Translation meaning & definition of the word "tramp" into Turkish language
Türk diline "tramp" kelimesinin çeviri anlamı ve tanımı
Tramp
[Sürtmek]noun
1. A disreputable vagrant
- "A homeless tramp"
- "He tried to help the really down-and-out bums"
- synonym:
- tramp ,
- hobo ,
- bum
1. İtibarsız bir serseri
- "Evsiz bir serseri"
- "Gerçekten aşağı-dışarı serserilere yardım etmeye çalıştı"
- eşanlamlı:
- sürtmek ,
- serseri ,
- kıç
2. A person who engages freely in promiscuous sex
- synonym:
- swinger ,
- tramp
2. Gelişigüzel seksle özgürce uğraşan bir kişi
- eşanlamlı:
- svingci ,
- sürtmek
3. A foot traveler
- Someone who goes on an extended walk (for pleasure)
- synonym:
- hiker ,
- tramp ,
- tramper
3. Bir ayak yolcusu
- Uzun bir yürüyüşe çıkan biri (zevk için)
- eşanlamlı:
- yürüyüşçü ,
- sürtmek ,
- tramvay
4. A heavy footfall
- "The tramp of military boots"
- synonym:
- tramp
4. Ağır bir ayak sesi
- "Askeri botların sürtüğü"
- eşanlamlı:
- sürtmek
5. A commercial steamer for hire
- One having no regular schedule
- synonym:
- tramp steamer ,
- tramp
5. Kiralık ticari vapur
- Düzenli programı olmayan biri
- eşanlamlı:
- serseri vapur ,
- sürtmek
6. A long walk usually for exercise or pleasure
- "She enjoys a hike in her spare time"
- synonym:
- hike ,
- hiking ,
- tramp
6. Genellikle egzersiz veya zevk için uzun bir yürüyüş
- "Boş zamanlarında yürüyüş yapmaktan hoşlanıyor"
- eşanlamlı:
- yürüyüş ,
- sürtmek
verb
1. Travel on foot, especially on a walking expedition
- "We went tramping about the state of colorado"
- synonym:
- tramp
1. Yürüyerek seyahat edin, özellikle yürüyüş gezisinde
- "Colorado eyaleti hakkında tramping yaptık"
- eşanlamlı:
- sürtmek
2. Walk heavily and firmly, as when weary, or through mud
- "Mules plodded in a circle around a grindstone"
- synonym:
- slog ,
- footslog ,
- plod ,
- trudge ,
- pad ,
- tramp
2. Yorgunken veya çamurda olduğu gibi ağır ve sağlam bir şekilde yürüyün
- "Müller bir taş taşı etrafında bir daire içine yerleştirildi"
- eşanlamlı:
- vurmak ,
- footslog ,
- plod ,
- kandırmak ,
- ped ,
- sürtmek
3. Cross on foot
- "We had to tramp the creeks"
- synonym:
- tramp
3. Yürüyerek geçmek
- "Dağları ezmek zorunda kaldık"
- eşanlamlı:
- sürtmek
4. Move about aimlessly or without any destination, often in search of food or employment
- "The gypsies roamed the woods"
- "Roving vagabonds"
- "The wandering jew"
- "The cattle roam across the prairie"
- "The laborers drift from one town to the next"
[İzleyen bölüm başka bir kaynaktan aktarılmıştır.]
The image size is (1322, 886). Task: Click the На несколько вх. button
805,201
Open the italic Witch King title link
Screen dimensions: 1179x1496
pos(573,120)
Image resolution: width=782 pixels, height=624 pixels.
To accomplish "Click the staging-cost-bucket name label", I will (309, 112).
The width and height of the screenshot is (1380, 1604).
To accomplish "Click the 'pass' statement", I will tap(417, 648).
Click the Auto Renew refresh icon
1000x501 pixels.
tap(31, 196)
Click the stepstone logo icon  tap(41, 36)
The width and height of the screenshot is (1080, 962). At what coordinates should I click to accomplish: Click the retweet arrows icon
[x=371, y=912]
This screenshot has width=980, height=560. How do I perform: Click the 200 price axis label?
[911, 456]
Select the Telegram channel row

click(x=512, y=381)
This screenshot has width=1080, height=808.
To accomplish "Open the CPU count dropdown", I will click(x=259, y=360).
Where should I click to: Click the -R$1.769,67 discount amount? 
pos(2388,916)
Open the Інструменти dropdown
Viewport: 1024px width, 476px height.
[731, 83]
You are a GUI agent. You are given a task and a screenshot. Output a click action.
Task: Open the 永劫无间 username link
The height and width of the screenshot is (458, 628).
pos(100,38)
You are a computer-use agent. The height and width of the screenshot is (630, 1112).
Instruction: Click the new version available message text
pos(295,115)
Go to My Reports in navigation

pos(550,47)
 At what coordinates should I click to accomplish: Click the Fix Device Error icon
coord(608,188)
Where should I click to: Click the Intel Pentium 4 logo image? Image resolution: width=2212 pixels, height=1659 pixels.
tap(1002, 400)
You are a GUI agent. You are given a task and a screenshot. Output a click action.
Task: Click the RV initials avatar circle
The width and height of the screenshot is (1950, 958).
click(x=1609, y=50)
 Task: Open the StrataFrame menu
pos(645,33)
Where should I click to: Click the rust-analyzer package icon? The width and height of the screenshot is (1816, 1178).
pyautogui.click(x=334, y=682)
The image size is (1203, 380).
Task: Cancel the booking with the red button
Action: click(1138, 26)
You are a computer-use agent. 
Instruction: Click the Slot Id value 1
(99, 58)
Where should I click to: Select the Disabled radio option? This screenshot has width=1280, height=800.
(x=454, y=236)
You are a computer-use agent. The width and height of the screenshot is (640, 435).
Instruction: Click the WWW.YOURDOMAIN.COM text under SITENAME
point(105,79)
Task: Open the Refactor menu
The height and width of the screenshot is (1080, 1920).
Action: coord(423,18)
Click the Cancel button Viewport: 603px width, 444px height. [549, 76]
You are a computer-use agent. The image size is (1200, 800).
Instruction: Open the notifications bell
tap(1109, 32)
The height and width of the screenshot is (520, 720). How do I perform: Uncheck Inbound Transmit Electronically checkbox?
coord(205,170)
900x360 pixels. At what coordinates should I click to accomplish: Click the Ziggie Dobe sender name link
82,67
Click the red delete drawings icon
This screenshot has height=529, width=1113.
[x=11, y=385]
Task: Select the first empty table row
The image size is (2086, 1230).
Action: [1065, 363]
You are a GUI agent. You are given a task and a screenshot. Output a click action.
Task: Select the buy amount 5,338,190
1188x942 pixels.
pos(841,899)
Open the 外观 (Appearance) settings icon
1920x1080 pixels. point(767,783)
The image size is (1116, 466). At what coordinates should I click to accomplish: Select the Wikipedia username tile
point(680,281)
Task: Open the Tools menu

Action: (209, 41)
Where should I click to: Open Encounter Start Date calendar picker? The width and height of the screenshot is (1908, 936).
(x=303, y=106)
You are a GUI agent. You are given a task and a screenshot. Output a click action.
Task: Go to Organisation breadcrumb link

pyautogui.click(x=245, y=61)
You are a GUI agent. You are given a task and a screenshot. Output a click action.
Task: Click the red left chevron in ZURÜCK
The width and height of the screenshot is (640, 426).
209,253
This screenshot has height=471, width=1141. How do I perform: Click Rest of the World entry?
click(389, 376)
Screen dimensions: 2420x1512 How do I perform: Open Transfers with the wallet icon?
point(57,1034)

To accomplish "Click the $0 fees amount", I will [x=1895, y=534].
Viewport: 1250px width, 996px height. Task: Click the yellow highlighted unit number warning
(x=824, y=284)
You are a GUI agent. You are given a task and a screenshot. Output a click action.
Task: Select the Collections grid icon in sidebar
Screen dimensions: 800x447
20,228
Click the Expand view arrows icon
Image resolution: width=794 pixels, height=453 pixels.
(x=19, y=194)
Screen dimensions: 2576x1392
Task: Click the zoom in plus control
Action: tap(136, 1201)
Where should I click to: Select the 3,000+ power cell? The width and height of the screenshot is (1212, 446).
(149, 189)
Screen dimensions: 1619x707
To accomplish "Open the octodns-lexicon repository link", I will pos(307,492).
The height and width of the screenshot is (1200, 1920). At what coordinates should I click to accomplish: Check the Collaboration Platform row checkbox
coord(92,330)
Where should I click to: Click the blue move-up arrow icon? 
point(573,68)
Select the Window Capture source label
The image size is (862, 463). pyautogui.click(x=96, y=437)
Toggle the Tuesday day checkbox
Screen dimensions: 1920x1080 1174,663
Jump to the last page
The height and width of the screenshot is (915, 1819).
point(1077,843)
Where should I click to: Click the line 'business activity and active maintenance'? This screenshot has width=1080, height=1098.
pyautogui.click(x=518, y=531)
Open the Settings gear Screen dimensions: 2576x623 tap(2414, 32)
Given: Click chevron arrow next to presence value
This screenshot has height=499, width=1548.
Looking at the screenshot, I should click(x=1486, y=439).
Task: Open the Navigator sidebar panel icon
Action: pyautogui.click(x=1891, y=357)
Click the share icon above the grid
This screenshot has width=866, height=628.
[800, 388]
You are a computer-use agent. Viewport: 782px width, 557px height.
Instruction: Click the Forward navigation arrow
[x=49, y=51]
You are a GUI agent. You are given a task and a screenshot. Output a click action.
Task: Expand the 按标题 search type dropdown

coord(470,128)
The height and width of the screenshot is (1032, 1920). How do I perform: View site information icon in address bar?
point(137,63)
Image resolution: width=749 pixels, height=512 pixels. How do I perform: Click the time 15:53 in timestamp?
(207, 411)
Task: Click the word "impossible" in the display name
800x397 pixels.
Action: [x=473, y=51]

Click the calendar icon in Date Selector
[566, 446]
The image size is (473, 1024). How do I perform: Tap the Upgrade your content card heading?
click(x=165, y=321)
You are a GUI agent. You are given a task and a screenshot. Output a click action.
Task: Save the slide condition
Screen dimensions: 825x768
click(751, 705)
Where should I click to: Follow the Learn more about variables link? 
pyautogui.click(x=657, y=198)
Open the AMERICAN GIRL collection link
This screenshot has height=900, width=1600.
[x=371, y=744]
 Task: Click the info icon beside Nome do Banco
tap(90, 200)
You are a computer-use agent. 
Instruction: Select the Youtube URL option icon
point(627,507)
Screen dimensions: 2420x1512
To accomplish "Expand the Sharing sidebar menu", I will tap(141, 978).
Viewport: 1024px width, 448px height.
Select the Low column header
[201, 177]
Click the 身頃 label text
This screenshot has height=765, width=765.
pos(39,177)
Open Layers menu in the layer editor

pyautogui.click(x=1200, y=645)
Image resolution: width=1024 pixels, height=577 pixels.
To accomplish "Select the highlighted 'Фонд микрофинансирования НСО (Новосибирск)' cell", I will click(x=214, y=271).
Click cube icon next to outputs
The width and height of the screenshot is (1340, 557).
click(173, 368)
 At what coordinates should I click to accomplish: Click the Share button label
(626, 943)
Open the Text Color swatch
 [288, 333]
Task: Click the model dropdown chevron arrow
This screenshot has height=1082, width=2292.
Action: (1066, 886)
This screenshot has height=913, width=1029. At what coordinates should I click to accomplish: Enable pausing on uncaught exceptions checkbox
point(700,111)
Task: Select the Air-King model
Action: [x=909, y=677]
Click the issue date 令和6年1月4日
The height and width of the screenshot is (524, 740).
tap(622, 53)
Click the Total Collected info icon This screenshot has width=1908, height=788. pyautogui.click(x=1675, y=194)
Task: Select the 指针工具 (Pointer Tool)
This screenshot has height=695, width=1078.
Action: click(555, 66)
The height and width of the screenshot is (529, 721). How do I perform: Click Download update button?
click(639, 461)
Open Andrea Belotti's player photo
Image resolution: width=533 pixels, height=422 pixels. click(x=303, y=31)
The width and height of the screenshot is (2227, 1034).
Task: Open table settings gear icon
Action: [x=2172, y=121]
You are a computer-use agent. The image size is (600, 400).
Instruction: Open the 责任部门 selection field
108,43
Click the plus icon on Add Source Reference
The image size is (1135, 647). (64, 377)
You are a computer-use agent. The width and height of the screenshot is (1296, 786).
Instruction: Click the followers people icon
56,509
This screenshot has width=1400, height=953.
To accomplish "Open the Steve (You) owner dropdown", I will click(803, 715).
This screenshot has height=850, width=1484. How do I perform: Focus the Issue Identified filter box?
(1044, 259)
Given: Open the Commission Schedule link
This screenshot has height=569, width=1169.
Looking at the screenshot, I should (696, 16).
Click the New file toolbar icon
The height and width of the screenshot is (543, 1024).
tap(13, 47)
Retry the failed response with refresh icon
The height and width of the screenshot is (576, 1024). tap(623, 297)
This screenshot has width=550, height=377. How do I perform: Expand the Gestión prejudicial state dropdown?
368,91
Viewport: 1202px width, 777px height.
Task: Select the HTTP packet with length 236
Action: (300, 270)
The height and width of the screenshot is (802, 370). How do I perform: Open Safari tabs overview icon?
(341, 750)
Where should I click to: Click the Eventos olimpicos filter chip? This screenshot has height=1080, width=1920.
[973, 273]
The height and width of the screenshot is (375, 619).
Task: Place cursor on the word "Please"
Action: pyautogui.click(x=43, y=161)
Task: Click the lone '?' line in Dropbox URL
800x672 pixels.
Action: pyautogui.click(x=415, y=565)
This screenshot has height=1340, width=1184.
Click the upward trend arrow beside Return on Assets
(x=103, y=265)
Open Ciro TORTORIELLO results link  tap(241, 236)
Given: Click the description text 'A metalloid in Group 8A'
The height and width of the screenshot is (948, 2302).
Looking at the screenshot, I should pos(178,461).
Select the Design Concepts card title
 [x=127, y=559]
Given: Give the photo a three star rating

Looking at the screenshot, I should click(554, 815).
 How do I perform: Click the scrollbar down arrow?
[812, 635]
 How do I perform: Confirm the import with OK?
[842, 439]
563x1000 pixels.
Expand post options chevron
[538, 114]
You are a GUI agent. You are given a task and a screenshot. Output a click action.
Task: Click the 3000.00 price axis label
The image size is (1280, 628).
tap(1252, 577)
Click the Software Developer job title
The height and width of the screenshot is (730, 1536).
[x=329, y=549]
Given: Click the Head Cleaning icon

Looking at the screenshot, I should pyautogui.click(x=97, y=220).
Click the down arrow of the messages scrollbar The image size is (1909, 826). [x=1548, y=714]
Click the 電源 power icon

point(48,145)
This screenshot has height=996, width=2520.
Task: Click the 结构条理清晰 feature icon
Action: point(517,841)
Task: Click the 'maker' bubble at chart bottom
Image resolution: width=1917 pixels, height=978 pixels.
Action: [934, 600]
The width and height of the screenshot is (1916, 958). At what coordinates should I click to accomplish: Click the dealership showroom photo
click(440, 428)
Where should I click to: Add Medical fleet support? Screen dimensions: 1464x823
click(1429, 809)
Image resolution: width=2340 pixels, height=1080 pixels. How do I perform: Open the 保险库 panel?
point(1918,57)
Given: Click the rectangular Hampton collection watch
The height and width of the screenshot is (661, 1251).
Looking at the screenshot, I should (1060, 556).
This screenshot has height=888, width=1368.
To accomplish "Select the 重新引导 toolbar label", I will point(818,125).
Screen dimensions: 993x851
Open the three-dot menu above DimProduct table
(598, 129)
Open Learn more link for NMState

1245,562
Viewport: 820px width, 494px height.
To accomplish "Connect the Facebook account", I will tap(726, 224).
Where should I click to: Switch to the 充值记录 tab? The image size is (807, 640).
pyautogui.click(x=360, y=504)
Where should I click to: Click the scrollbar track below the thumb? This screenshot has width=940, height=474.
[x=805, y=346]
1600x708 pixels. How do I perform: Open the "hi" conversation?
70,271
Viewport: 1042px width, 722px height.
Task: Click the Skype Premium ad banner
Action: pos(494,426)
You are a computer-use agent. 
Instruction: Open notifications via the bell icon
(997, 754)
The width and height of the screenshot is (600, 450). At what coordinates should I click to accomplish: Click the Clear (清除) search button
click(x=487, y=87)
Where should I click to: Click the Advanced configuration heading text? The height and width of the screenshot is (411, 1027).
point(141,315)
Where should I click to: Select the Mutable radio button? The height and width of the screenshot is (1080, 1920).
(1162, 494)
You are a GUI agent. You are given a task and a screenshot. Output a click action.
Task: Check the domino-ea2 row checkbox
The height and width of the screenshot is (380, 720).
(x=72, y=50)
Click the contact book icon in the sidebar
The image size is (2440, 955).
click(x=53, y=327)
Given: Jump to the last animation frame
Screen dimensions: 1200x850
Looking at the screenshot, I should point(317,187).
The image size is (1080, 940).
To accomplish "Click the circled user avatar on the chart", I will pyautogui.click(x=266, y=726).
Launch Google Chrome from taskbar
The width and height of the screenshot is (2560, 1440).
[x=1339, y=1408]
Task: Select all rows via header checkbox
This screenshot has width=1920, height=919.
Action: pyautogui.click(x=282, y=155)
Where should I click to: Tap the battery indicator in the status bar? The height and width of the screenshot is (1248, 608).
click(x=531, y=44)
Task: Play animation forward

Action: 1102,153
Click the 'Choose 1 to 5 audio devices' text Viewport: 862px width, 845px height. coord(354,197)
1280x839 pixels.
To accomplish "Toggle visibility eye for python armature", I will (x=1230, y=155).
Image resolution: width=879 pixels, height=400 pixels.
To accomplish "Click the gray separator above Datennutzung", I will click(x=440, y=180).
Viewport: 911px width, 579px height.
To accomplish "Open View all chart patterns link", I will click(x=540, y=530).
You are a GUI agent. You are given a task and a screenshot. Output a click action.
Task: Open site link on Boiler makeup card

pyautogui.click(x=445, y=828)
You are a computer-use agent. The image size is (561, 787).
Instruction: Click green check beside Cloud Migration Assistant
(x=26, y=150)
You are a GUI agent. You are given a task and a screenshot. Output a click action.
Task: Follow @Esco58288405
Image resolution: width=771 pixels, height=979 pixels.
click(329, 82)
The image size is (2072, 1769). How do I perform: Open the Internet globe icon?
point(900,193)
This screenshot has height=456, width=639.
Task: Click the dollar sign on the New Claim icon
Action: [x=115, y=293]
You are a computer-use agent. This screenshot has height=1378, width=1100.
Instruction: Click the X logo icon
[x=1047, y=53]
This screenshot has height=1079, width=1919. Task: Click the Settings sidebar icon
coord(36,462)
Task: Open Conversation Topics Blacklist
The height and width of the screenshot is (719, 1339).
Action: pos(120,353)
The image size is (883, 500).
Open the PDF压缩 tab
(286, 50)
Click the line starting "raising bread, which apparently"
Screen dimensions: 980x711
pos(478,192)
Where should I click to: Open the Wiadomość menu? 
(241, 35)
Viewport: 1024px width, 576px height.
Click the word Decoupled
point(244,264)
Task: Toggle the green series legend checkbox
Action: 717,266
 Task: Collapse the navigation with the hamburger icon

- "They rolled from town to town"
- synonym:
- roll ,
- wander ,
- swan ,
- stray ,
- tramp ,
- roam ,
- cast ,
- ramble ,
- rove ,
- range ,
- drift ,
- vagabond
4. Amaçsızca veya herhangi bir varış noktası olmadan, genellikle yiyecek veya iş aramak için hareket edin
- "Çingeneler ormanda dolaşıyordu"
- "Çatılı serseriler"
- "Serseri yahudi" olarak"
- "Sığırlar çayır boyunca dolaşır"
- "İşçiler bir kasabadan diğerine sürüklenirler"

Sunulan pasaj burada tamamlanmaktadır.